■ **What needs to be done**
Copy the material between the line holding "will (x=76, y=1089)." and the line holding "point(126,437)", inclusive, swapping "swatch" for "chip" and leaving everything else unchanged.

■ **Input for this task**
--------------------
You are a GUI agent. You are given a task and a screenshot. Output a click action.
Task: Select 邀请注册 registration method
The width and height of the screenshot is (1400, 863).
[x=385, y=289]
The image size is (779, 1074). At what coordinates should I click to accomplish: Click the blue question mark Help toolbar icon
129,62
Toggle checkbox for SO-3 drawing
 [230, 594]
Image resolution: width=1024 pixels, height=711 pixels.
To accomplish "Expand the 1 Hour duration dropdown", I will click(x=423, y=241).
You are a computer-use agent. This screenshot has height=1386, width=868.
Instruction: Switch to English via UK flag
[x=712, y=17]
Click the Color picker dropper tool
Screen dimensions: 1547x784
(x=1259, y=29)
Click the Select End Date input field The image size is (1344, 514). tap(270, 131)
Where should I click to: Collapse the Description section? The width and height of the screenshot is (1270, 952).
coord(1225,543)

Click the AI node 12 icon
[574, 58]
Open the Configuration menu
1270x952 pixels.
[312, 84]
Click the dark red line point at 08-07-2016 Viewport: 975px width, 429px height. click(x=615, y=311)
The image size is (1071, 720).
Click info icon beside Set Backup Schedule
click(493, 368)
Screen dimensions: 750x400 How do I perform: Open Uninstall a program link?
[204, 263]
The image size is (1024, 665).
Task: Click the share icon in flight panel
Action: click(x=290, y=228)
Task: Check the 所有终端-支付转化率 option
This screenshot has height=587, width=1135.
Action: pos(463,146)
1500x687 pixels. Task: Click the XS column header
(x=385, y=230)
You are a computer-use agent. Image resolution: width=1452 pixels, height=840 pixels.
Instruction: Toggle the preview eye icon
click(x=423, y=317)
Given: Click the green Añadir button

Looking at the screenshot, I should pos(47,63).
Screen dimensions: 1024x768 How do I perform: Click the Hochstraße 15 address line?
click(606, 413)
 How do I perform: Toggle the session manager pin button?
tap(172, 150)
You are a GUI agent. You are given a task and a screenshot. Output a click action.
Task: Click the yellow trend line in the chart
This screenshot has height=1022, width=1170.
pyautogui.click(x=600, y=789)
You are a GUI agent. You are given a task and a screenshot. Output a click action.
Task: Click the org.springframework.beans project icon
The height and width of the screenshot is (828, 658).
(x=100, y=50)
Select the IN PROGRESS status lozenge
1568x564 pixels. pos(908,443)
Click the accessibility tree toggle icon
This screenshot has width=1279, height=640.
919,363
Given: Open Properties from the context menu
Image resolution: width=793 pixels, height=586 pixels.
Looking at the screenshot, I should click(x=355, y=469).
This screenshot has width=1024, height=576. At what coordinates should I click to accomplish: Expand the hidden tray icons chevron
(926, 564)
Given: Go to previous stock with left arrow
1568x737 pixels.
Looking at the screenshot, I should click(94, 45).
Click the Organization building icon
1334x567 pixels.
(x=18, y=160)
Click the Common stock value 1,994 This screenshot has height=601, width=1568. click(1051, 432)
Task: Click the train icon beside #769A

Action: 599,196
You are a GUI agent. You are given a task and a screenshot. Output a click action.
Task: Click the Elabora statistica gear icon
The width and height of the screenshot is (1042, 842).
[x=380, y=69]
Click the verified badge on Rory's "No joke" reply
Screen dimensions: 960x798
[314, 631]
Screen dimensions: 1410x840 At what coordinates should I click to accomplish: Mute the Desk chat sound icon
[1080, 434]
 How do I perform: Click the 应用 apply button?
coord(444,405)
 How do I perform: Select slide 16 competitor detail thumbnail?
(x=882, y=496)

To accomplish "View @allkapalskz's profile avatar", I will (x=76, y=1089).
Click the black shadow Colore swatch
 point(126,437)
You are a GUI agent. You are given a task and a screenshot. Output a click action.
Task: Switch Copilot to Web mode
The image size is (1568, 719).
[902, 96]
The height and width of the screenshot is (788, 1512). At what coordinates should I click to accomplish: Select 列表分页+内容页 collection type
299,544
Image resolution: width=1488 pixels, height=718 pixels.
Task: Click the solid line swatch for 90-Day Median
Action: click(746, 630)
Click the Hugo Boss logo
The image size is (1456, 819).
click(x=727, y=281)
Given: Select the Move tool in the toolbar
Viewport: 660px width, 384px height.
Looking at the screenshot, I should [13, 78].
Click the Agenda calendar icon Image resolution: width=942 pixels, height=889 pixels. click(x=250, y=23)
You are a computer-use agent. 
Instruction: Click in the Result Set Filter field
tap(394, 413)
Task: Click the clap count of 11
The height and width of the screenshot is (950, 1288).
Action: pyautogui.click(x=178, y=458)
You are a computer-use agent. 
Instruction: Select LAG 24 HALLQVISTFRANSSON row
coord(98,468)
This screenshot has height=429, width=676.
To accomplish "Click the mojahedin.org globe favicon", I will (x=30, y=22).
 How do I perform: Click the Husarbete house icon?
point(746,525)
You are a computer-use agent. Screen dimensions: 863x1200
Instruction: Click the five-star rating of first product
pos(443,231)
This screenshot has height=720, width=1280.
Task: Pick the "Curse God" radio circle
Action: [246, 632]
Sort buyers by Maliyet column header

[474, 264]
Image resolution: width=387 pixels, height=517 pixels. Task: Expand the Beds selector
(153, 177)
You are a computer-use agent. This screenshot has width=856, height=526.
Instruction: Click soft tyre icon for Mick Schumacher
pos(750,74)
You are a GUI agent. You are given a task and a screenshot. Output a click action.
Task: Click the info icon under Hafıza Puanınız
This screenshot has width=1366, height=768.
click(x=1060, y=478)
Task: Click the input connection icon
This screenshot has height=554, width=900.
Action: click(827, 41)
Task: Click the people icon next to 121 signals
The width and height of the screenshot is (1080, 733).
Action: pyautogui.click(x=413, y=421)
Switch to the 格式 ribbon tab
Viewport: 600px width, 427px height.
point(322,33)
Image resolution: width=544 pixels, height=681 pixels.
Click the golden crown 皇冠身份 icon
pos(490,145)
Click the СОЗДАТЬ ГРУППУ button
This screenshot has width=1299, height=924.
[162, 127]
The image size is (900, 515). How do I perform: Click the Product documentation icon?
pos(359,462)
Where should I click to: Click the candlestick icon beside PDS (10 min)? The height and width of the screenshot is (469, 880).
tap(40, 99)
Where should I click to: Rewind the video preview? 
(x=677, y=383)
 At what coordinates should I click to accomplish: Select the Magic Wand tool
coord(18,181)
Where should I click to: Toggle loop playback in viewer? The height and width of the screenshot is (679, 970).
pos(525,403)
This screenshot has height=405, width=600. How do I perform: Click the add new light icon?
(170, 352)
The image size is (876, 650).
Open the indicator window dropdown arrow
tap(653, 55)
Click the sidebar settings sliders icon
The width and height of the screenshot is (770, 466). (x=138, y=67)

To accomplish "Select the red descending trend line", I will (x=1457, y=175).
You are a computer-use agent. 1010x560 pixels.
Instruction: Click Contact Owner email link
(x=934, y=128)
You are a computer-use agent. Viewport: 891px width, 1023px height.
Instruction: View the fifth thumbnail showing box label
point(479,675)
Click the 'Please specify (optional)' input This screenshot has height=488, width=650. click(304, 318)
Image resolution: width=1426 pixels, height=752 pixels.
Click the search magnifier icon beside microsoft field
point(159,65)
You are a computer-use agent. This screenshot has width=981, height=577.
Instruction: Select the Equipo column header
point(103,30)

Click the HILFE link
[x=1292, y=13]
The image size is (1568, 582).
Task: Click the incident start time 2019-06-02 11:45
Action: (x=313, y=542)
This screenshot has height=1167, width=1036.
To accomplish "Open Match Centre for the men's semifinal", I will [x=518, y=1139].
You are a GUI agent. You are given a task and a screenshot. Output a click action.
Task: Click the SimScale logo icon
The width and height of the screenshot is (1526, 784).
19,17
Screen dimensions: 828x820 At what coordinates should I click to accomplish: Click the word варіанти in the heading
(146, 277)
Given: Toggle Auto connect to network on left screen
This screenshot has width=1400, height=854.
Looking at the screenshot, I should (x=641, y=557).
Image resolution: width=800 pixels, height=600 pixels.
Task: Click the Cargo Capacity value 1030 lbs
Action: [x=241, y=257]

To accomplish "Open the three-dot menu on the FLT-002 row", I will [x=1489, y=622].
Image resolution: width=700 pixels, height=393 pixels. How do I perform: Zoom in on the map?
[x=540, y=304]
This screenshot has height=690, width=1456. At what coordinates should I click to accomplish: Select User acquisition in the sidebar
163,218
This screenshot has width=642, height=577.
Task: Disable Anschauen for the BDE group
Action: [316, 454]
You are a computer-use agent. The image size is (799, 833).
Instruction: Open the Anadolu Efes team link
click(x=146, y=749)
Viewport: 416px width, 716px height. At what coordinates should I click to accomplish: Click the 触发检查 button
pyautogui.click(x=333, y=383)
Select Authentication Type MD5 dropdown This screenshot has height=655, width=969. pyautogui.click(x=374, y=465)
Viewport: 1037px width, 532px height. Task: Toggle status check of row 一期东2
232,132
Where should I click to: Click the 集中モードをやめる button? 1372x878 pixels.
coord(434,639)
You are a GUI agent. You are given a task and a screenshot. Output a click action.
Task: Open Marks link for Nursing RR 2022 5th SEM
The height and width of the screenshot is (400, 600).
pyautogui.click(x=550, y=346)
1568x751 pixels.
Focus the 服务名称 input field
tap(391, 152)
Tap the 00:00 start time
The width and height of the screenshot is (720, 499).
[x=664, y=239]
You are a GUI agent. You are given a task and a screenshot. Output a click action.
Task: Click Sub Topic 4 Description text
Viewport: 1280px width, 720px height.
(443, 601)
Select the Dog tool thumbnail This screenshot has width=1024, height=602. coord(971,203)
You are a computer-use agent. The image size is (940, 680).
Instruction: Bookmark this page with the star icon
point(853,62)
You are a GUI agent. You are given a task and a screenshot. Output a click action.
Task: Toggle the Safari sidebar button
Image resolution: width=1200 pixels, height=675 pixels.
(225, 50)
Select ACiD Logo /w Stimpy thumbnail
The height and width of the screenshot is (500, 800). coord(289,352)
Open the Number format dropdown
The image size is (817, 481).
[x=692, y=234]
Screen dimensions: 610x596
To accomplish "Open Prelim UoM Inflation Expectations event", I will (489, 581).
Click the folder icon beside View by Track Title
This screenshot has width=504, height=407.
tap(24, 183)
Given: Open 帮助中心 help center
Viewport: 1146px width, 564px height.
--------------------
■ **Response**
To accomplish "View @allkapalskz's profile avatar", I will (x=76, y=1089).
Click the black shadow Colore chip
 point(126,437)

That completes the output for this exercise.